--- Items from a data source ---
──────
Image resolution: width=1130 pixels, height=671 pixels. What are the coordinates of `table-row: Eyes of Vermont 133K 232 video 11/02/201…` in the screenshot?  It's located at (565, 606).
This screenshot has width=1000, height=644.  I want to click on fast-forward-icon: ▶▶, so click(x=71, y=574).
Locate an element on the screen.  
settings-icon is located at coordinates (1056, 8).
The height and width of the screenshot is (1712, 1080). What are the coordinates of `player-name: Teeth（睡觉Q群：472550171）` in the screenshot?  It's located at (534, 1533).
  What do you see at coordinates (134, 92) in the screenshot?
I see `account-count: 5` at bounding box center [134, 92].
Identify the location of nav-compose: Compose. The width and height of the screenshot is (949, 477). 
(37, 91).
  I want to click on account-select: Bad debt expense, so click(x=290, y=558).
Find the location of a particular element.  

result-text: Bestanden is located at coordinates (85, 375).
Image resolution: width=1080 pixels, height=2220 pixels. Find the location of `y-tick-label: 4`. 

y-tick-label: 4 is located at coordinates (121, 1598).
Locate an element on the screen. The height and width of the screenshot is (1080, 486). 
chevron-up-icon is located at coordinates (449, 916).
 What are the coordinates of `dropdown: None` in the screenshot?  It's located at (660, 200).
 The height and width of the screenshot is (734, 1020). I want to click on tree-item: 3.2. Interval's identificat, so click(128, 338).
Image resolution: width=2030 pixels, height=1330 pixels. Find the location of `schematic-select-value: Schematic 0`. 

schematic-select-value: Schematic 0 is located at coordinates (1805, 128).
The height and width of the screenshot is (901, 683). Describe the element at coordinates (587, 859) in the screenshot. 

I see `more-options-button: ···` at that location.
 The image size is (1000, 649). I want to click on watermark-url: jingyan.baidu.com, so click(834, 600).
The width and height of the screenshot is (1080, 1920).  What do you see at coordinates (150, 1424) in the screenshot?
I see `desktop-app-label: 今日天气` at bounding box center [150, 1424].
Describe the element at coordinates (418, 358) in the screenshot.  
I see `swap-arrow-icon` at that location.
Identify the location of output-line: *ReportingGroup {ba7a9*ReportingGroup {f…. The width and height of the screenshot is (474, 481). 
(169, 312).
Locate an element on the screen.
──────
--- Assigned task ---
Rewrite all of the rows above, replacing each "Image resolution" with "Screenshot size" and keeping everything else the same.

--- Solved exercise ---
Screenshot size: width=1130 pixels, height=671 pixels. What are the coordinates of `table-row: Eyes of Vermont 133K 232 video 11/02/201…` in the screenshot?  It's located at (565, 606).
This screenshot has width=1000, height=644.  I want to click on fast-forward-icon: ▶▶, so click(x=71, y=574).
Locate an element on the screen.  
settings-icon is located at coordinates (1056, 8).
The height and width of the screenshot is (1712, 1080). What are the coordinates of `player-name: Teeth（睡觉Q群：472550171）` in the screenshot?  It's located at (534, 1533).
  What do you see at coordinates (134, 92) in the screenshot?
I see `account-count: 5` at bounding box center [134, 92].
Identify the location of nav-compose: Compose. The width and height of the screenshot is (949, 477). 
(37, 91).
  I want to click on account-select: Bad debt expense, so click(x=290, y=558).
Find the location of a particular element.  

result-text: Bestanden is located at coordinates (85, 375).
Screenshot size: width=1080 pixels, height=2220 pixels. Find the location of `y-tick-label: 4`. 

y-tick-label: 4 is located at coordinates (121, 1598).
Locate an element on the screen. The height and width of the screenshot is (1080, 486). 
chevron-up-icon is located at coordinates (449, 916).
 What are the coordinates of `dropdown: None` in the screenshot?  It's located at (660, 200).
 The height and width of the screenshot is (734, 1020). I want to click on tree-item: 3.2. Interval's identificat, so click(128, 338).
Screenshot size: width=2030 pixels, height=1330 pixels. Find the location of `schematic-select-value: Schematic 0`. 

schematic-select-value: Schematic 0 is located at coordinates (1805, 128).
The height and width of the screenshot is (901, 683). Describe the element at coordinates (587, 859) in the screenshot. 

I see `more-options-button: ···` at that location.
 The image size is (1000, 649). I want to click on watermark-url: jingyan.baidu.com, so click(834, 600).
The width and height of the screenshot is (1080, 1920).  What do you see at coordinates (150, 1424) in the screenshot?
I see `desktop-app-label: 今日天气` at bounding box center [150, 1424].
Describe the element at coordinates (418, 358) in the screenshot.  
I see `swap-arrow-icon` at that location.
Identify the location of output-line: *ReportingGroup {ba7a9*ReportingGroup {f…. The width and height of the screenshot is (474, 481). 
(169, 312).
Locate an element on the screen.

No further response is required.